Elsie knew Kaiden had come into the bedroom.
There had been a time when she had set aside all pride and wanted him.
Unable to accept that he had changed, she had clung to him and asked for closeness.
But not now.
Kaiden’s hand moved naturally toward the hem of her thin slip.
“No……”
Elsie pushed his hand away and murmured, and the unhesitating touch stopped.
“……You were the one begging for it, and now you’re saying no?”
The words reached her, somewhere between a question and a mutter.
“Haa……”
A disbelieving exhale followed at the end of the sentence.
Kaiden’s hand withdrew, and Elsie shifted and pulled her slip back down.
She felt his irritated gaze in the dark.

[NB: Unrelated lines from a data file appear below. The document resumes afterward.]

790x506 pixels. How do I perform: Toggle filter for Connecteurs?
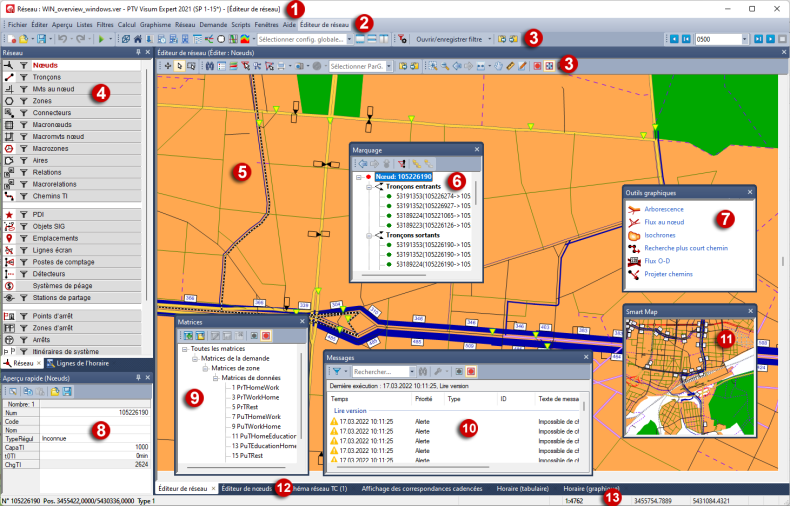tap(23, 113)
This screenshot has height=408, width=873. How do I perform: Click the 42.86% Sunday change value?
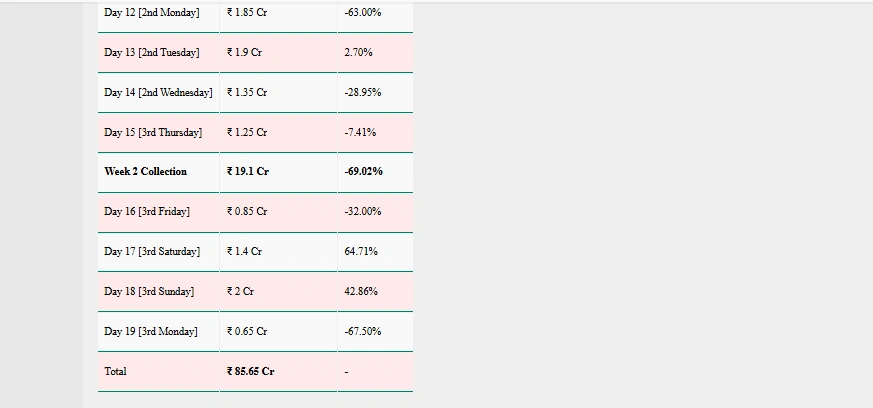click(x=361, y=292)
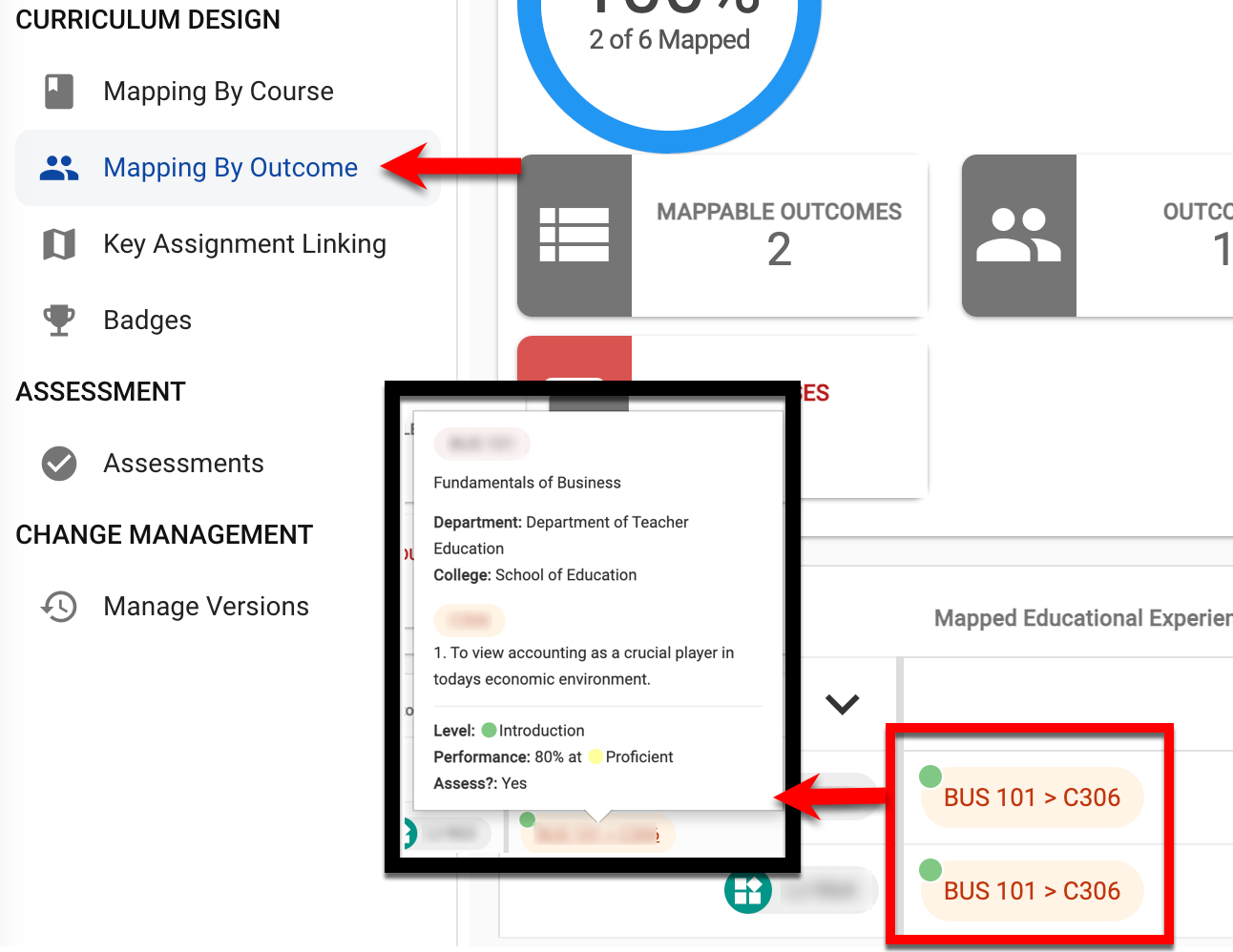Click the Mappable Outcomes count number 2
The width and height of the screenshot is (1233, 952).
pyautogui.click(x=779, y=250)
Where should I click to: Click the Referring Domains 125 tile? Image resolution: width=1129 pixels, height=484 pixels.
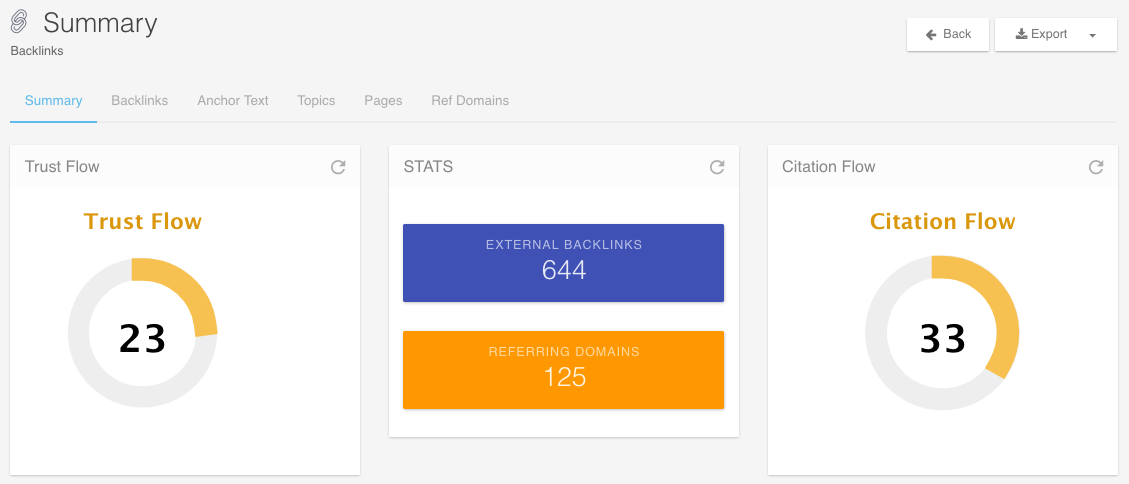(564, 370)
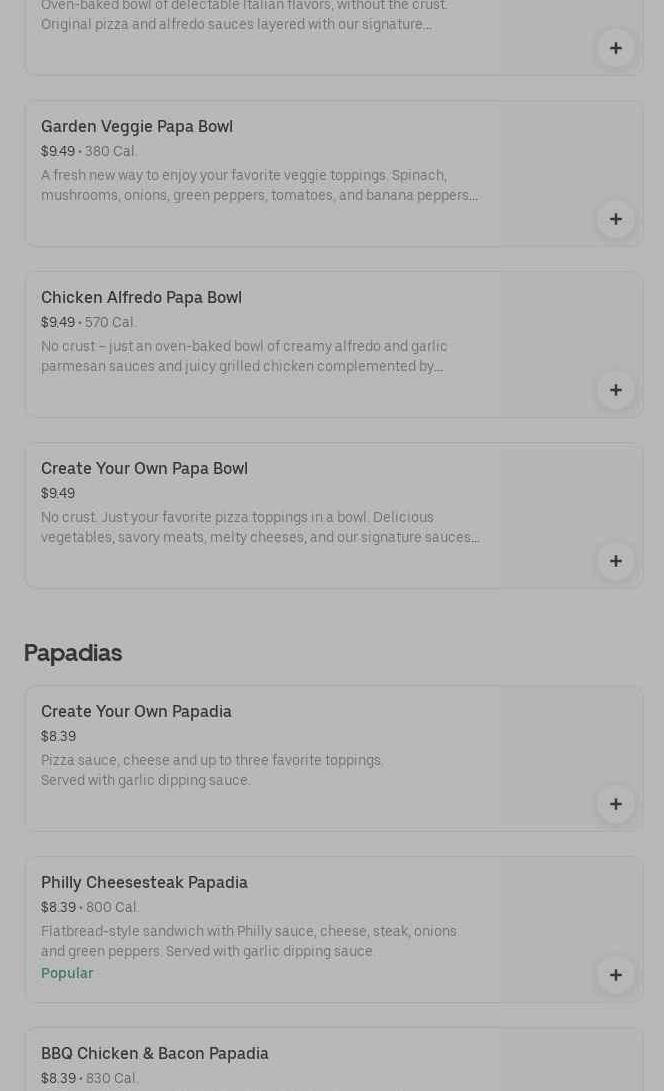Click the Garden Veggie Papa Bowl veggie toppings description
Screen dimensions: 664x1091
coord(259,185)
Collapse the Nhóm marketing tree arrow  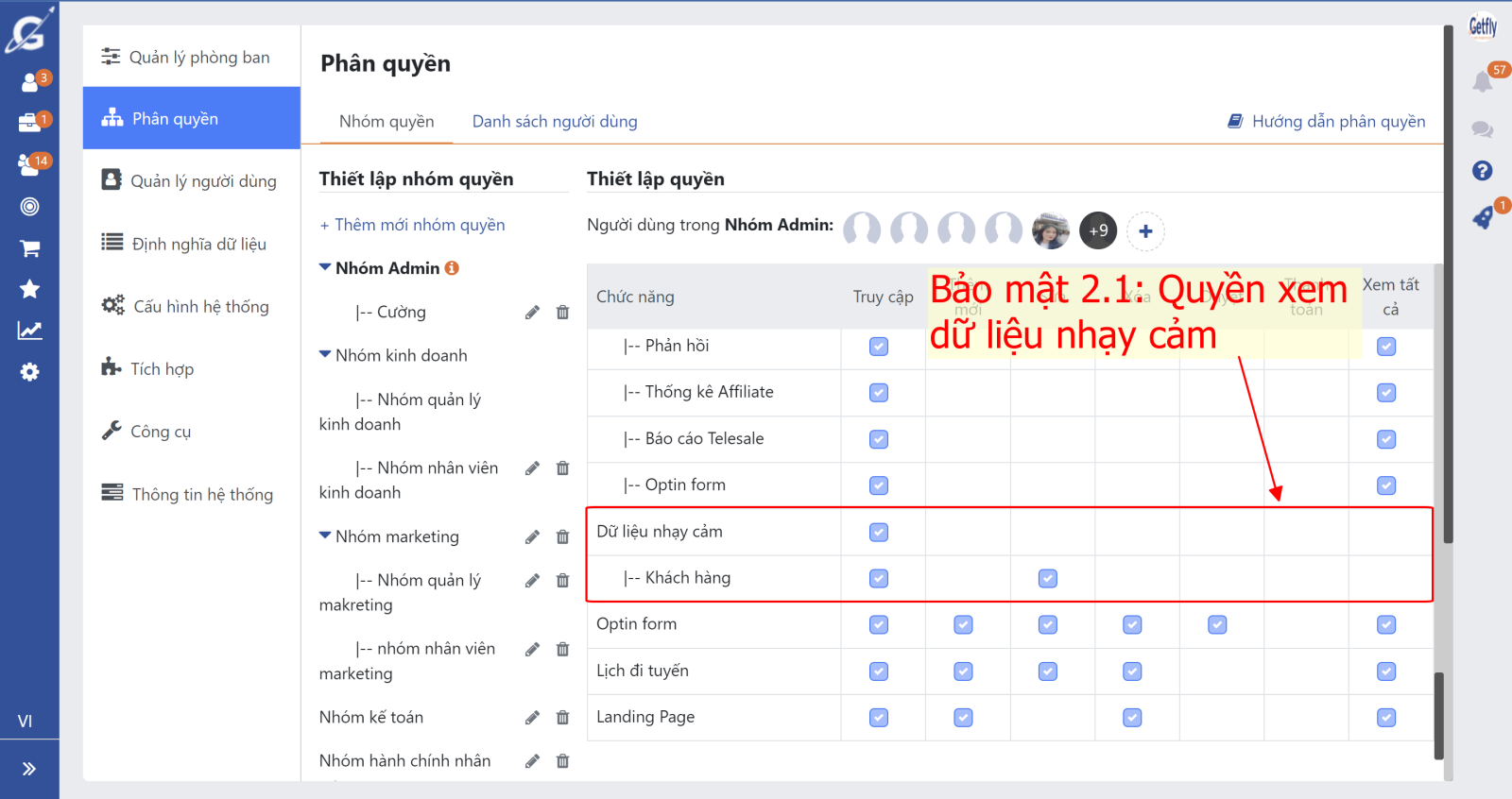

He seemed to have been about to say something, his mouth opening once, then closing. He turned his back to her.
“……I have something to say.”
Her eyes had adjusted to the dark enough to make out Kaiden’s silhouette. Her trembling voice seemed to reach him, because he went still.
“I was going to say it tomorrow. I’ll just say it now.”
Elsie’s round shoulders curved inward.
“Let’s divorce.”
The already short sentence crumbled further with the trembling of her breath.
“……Divorce?”
Kaiden finally turned around and looked down at her.
In the dark, his pale blue eyes were low and still.
Elsie couldn’t easily understand why his tone was so sharp.
Kaiden had no interest in her, and beyond that, he was seeing another woman. Divorce should have been exactly what he wanted.
“Yes. Divorce.”
Elsie tilted her head and said it again.
“Not worth hearing.”
“Pardon?”
The answer that came after an uncomfortably long silence was baffling.
This time it was Elsie who let out a sharp, incredulous breath.
“Divorce. Wasn’t that what you wanted?”
Her trembling voice gave shape to a suspicion that had long since hardened into certainty.
Another strange silence fell. Elsie could now see, even in the dark, the subtle shift in Kaiden’s expression.
He was angry.
Then every trace of feeling seemed to vanish, replaced by a dry, brittle amusement.
It was unmistakably a sneer.
“Me? ……I wanted a divorce?”
“Yes. To Colonel Kaiden Grey, I’m……”
Elsie drew in a hollow breath.
“I’m nothing but a burden.”
Kaiden Grey, commander of the sharpshooter platoon, decorated for his outstanding service in the war.
The former Count Grey and Kaiden, who had played a central role in the Red Evening Revolution known as Citizen’s Day, had received reverent praise from many.
Elsie Grey, once a count’s daughter, was their only blemish.
In a society where titles no longer existed, family honor hardly mattered.
Even Elsie, living in near-total seclusion in the estate, knew that much.
“Yes, a burden. You still are.”
“Then let’s divorce.”
The smile of resignation had fully set at the corner of Elsie’s lips when Kaiden spoke again.
“No. That won’t happen.”
He turned and walked out of the bedroom. She couldn’t understand why he would react this way when the burden was offering to remove itself.
Even without understanding it, Kaiden’s words lodged themselves in Elsie’s chest.
What did he mean by them. She turned it over in her mind from the early hours until morning, but no answer came.
***
Kaiden had refused the divorce.
Her head was so full of questions she couldn’t bear it, and Elsie turned to painting.
“I’m going to the garden.”
“Well, if you insist, I’ll call Nina.”
Ivy answered absently and left the bedroom.